Document passage —
Host‐induced gene silencing indicates an effector role for CSEP0055. Relative haustorial entry, calculated on the basis of the number of β‐glucuronidase (GUS)‐expressing barley epidermal cells with and without haustoria (top), after transformation with the 35S promoter‐driven CSEP0055 RNA interference (RNAi) constructs. Data shown are mean values; n = 5; 100% relative entry equals 24.4% absolute entry in empty vector control; a minimum of 100 transformed cells was counted in each repeat. Error bars are ± standard deviation (SD). **P < 0.01 (Student's t‐test). Bars, 25 μm.

Figure 2

Yeast two‐hybrid (Y2H) identification of PR17c as an interactor of CSEP0055. Growth on solid minimal (SD) medium with 50 mm 3‐amino‐1,2,4‐triazole (3‐AT) and without histidine (H), and β‐galactosidase (X‐gal) activity on colony lifts made from clones grown on SD with histidine, indicate positive protein–protein interaction. SNF1/SNF4 serves as positive control. CSEP0443/PR17c serves as negative control. This experiment was repeated at least three times with similar results.

Figure 3

CSEP0055–PR17c interaction visualized by bimolecular fluorescence complementation (BiFC) in tobacco leaves. (A) Confocal image of epidermal leaf cells from Nicotiana benthamiana infiltrated with a mixture of Agrobacterium clones harbouring T‐DNA constructs for 35S promoter‐driven expression of cCFP‐PR17c and CSEP0055‐nYFP. (B) Positive control. (C, D) Negative controls. This experiment was repeated at least three times with similar results. Bars, 50 μm.

Figure 4

Transient induced gene silencing and transient over‐expression suggest that barley PR17c plays a role in defence against Blumeria graminis f.sp. hordei (Bgh). Relative haustorial entry, calculated on the basis of the number of β‐glucuronidase (GUS)‐expressing barley epidermal cells with and without haustoria (see Fig. 1) after transformation with 35S promoter‐driven RNAi constructs that covered the 3’ and 5’ parts of the coding region of PR17c (A) and after transformation with a ubiquitin promoter‐driven construct encoding full‐length PR17c (B). Data shown are mean values; n = 4 (A) and n = 3 (B); 100% relative entry equals 15.8% (A) and 18.0% (B) absolute entry in empty vector controls; a minimum of 100 (A) and 200 (B) transformed cells were counted in each repeat. Error bars are ± standard deviation (SD). *P < 0.05; **P < 0.01 (Student's t‐test).

Work request —
Answer from the figure legends above:
1. In the yeast two-hybrid test, which pair serves as the positive control?
2. For the CSEP0055 RNAi constructs, what absolute entry in the empty vector control equals 100% relative entry?
3. Which plant species supplied the epidermal leaf cells in the bimolecular fluorescence complementation image?

Given records —

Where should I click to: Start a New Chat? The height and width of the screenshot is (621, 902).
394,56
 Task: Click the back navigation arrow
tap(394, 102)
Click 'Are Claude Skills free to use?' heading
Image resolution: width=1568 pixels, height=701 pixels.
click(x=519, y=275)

Worked solution —
1. SNF1/SNF4
2. 24.4%
3. Nicotiana benthamiana